Objectives and Approach
The University of Washington team, with its expertise in exposure assessment and estimation in clinical exposure studies, toxicology and air pollution epidemiology including major field studies, and in biostatistical methods development and application, is joining with the Lovelace Respiratory Research Institute (LRRI) and University of New Mexico team, with its well-developed and unique expertise in development and characterization of laboratory-generated exposure atmospheres and in toxicology, and with the Washington State University (WSU) team with its unique pollutant monitoring capabilities, to tackle the challenging problems entailed in taking a multi-pollutant approach to investigating air pollution health effects. The proposed research applies a highly-integrated, multi-disciplinary approach to the common theme of near-roadway exposures and cardiovascular health effects. While a multidisciplinary approach to air pollution health effects research is not original, our application of the highly interlinked five-pronged approach we propose is unique and is likely to make substantial progress in the use of a multi-pollutant approach to improving understanding of air pollution health effects.

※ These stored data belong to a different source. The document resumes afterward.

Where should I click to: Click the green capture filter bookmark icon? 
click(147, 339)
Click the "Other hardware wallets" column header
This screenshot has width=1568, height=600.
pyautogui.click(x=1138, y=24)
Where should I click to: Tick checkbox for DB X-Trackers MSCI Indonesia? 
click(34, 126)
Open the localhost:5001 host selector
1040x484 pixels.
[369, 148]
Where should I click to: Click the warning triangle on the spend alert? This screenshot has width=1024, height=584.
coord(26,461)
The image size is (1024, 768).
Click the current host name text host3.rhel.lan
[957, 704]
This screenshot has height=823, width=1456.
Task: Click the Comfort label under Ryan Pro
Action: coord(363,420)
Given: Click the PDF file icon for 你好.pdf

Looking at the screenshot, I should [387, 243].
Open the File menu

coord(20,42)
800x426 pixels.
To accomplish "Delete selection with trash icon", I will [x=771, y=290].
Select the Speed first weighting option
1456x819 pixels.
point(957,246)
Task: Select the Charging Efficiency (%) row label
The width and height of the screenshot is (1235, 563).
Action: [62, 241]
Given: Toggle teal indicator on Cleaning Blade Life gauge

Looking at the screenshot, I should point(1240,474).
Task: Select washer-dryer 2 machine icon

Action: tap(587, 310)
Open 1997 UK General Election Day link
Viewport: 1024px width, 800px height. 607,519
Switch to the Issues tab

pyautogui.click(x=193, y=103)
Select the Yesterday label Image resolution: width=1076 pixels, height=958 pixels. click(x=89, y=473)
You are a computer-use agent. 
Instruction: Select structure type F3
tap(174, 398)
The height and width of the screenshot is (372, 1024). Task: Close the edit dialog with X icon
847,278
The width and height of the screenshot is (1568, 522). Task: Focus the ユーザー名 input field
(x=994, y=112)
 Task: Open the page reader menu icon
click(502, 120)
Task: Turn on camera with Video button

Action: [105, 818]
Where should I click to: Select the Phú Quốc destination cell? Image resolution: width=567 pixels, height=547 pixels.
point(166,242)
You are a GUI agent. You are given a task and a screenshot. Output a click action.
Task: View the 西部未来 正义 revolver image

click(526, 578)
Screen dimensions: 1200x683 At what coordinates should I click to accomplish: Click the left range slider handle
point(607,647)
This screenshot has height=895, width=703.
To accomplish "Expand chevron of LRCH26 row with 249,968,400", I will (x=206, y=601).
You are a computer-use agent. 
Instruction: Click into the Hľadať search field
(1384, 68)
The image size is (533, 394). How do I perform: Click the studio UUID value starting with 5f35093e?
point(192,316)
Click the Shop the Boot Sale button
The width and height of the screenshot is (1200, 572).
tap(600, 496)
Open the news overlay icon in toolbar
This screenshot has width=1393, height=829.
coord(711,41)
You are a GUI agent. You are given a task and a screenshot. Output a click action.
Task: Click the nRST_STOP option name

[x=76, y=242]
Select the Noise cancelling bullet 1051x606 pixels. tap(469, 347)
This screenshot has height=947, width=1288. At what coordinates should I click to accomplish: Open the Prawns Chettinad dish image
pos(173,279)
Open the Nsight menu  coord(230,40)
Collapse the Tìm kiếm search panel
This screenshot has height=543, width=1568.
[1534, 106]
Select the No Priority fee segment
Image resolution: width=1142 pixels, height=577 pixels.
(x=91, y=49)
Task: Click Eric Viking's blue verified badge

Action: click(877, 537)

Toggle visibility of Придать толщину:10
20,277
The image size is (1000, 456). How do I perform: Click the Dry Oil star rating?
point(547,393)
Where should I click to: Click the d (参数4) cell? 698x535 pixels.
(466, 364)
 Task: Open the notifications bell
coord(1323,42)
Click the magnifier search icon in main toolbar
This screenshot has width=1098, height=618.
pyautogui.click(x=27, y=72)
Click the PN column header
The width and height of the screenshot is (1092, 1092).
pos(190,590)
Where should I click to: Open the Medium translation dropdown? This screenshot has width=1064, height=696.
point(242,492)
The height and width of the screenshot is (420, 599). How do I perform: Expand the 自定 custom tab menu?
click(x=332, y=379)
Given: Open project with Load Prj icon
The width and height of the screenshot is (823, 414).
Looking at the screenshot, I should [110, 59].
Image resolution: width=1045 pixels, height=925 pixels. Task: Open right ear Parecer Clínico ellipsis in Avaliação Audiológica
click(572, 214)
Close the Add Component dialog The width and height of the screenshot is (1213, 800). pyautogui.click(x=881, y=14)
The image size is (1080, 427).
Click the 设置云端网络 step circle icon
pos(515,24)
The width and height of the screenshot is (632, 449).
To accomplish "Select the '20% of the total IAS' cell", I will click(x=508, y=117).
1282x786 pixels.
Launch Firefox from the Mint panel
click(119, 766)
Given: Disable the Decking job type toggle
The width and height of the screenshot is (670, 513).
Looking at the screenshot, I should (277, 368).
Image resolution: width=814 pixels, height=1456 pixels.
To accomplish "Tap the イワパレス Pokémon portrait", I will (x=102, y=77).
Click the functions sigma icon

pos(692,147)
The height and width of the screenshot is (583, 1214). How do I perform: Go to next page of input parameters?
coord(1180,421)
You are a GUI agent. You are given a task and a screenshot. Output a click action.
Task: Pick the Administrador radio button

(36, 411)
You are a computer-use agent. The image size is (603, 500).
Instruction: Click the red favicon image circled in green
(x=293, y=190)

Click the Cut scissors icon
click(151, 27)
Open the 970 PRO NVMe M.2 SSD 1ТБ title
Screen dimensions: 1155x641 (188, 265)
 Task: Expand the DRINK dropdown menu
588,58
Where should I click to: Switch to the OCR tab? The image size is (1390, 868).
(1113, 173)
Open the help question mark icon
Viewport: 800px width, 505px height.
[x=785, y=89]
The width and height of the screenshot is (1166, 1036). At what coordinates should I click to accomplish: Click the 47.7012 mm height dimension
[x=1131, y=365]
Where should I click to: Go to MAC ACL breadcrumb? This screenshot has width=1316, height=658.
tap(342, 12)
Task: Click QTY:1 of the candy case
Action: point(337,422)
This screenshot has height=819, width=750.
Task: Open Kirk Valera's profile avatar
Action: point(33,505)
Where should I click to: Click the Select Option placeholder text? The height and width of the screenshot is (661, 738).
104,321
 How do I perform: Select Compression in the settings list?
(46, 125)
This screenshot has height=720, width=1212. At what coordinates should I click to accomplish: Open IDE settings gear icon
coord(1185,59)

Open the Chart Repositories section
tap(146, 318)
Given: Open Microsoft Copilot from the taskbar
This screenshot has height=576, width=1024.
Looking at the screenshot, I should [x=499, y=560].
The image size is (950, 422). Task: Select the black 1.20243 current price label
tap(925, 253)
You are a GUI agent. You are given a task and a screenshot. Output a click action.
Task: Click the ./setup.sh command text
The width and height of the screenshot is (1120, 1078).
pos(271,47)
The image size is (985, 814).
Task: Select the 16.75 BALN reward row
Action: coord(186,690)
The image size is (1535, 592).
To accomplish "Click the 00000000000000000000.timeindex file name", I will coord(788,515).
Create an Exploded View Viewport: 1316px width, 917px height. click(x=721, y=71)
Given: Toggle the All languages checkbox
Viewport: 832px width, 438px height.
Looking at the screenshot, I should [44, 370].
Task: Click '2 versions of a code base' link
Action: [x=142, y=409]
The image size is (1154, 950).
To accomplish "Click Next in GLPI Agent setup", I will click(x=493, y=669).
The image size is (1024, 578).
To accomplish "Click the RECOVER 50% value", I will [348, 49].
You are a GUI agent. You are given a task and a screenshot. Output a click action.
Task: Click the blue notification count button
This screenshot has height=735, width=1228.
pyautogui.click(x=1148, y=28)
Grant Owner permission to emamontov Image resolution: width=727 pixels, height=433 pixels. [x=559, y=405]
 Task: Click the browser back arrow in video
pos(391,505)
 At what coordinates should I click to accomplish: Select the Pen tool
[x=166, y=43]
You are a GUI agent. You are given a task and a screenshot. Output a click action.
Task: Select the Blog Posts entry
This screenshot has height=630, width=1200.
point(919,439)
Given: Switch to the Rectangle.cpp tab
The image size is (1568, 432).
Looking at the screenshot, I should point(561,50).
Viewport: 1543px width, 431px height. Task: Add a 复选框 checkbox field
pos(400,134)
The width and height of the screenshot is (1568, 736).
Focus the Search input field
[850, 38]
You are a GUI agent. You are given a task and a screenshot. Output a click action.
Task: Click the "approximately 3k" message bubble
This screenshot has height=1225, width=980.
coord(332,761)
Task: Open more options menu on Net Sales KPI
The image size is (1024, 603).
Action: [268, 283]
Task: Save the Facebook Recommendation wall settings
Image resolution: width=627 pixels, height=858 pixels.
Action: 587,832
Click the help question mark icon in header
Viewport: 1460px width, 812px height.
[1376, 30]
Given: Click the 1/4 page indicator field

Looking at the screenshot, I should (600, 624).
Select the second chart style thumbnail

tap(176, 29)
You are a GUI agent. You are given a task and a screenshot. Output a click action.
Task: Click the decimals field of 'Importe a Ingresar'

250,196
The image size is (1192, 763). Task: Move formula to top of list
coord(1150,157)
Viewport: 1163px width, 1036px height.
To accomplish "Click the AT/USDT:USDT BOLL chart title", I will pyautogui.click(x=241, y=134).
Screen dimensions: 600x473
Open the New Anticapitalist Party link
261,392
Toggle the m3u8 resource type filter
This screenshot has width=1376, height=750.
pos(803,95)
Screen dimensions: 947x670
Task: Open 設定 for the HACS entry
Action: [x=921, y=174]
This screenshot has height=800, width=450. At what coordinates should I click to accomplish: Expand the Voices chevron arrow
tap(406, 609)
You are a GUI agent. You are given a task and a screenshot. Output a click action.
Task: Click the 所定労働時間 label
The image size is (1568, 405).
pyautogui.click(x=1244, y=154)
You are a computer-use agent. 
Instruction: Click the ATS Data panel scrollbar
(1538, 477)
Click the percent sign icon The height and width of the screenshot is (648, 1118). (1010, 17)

The Center we propose is clearly an interdisciplinary enterprise, although the discipline oriented divisions (projects and cores) are somewhat arbitrarily defined because of the strongly interwoven nature of all of the projects. The use of a human clinical study in the experimental setting to extend and validate our exposure atmosphere-related toxicological findings is particularly noteworthy, but that is only one example. Health endpoints center on common themes across the animal and human experiments and the laboratory and population studies. The field characterization component informs the evolution of experimental exposure atmospheres. The Biostatistics Core develops methods for dealing with multivariate data of a nature common to all three health studies (projects 3, 4 and 5), methods that are intended to find ready application by the other centers created under this RFA and by other investigators attempting to unravel effects of mixed exposures.